Perianal Abscess Recurrence and Fistula Formation: Antibiotics Following Incision and Drainage Trial
Status:
Recruiting
Trial end date:
2023-02-28
Target enrollment:
Participant gender:
Summary
Most perianal abscesses (PA) result from an infection originating in anal crypts that extend
into anal glands in the intersphincteric plane. Patients commonly present to the ER and
usually require surgical intervention, which poses a burden on the healthcare system. If left
undrained, a PA can expand into the adjacent tissues as well as progress to systemic
infection. One of the major complications of PA are perianal fistulae; the creation of a
tract between the anal canal and the perianal skin that is lined with granulation tissue or
skin cells. Up to 1/3 of patients with a PA will develop a fistula; which occurs if a PA
drains spontaneously through the perianal skin, and the infection becomes chronic. If this
happens, surgical intervention is needed and abscesses may reoccur. Post incision and
drainage (I&D) antibiotics in PA have been used to address complications but their use is
still controversial and there are no specific recommendations on their use to prevent the
formations of fistulae.
Recent findings from a systematic review (6 studies, N=817 patients) published in 2019
demonstrated that antibiotic use following I&D of PA was associated with a 36% lower odds of
fistula formation, though the quality of the evidence was low.
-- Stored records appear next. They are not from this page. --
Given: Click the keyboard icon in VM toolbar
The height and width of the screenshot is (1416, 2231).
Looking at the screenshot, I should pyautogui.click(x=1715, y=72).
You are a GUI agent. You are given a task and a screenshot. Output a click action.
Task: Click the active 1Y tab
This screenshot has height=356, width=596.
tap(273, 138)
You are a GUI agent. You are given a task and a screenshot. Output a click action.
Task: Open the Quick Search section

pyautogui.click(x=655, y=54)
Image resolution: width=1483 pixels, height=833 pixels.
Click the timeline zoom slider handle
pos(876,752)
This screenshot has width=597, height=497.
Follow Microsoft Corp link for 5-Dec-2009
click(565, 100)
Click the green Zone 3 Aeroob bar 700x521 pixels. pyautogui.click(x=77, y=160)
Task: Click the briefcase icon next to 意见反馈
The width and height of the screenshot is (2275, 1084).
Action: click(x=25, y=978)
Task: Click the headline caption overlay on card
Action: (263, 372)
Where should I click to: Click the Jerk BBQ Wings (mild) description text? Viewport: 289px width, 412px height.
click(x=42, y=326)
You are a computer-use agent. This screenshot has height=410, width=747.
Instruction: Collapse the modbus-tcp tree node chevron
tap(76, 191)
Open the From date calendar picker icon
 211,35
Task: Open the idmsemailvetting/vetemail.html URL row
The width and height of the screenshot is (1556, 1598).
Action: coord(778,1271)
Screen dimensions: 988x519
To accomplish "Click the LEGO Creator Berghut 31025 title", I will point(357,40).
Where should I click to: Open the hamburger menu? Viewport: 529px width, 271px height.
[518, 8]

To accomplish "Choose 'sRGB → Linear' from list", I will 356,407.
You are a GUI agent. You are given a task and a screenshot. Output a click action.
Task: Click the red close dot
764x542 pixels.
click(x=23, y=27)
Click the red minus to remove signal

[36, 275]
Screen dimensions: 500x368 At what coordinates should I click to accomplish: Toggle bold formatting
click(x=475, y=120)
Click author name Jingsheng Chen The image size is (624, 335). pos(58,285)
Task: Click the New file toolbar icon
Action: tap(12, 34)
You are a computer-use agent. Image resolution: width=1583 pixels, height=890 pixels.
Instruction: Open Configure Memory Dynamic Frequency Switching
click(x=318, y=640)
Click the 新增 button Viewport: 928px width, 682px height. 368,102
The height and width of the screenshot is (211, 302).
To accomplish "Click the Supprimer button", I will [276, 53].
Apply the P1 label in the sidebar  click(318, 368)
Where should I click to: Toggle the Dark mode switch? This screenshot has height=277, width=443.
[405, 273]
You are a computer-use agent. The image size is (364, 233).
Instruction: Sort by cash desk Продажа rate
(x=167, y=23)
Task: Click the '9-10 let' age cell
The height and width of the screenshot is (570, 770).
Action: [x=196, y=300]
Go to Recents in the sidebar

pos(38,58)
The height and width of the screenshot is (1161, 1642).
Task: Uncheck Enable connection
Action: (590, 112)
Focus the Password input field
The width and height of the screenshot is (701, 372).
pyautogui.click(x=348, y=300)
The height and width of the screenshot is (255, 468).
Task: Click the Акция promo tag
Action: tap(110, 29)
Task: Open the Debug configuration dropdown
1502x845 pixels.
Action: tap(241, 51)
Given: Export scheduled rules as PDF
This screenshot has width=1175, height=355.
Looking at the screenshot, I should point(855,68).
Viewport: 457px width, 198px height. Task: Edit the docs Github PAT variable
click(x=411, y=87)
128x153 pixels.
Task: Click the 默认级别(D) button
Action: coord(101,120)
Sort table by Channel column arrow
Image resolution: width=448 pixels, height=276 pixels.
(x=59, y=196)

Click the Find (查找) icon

As there are no established prophylactic treatments for fistulae, and because they are
difficult to treat, further study of this simple intervention seems warranted. In this trial,
adults with a PA requiring I&D will be randomly assigned to receive standard of care with
antibiotics or standard of care without antibiotics after I&D. This trial will be conducted
under the IMPACTS (Innovative, Multicentre, Patient-centred Approach to Clinical Trials in
Surgery) program umbrella and will follow IMPACTS methodology. For the Vanguard trial, the
aim is to determine the feasibility of conducting a definitive trial. Future outcomes of
interest are incidence of fistula formation (defined as drainage of the perianal region at or
after 2 months), need for re-intervention (i.e., any intervention on the perianal region),
quality of life, healthcare utilization, healing time and mortality.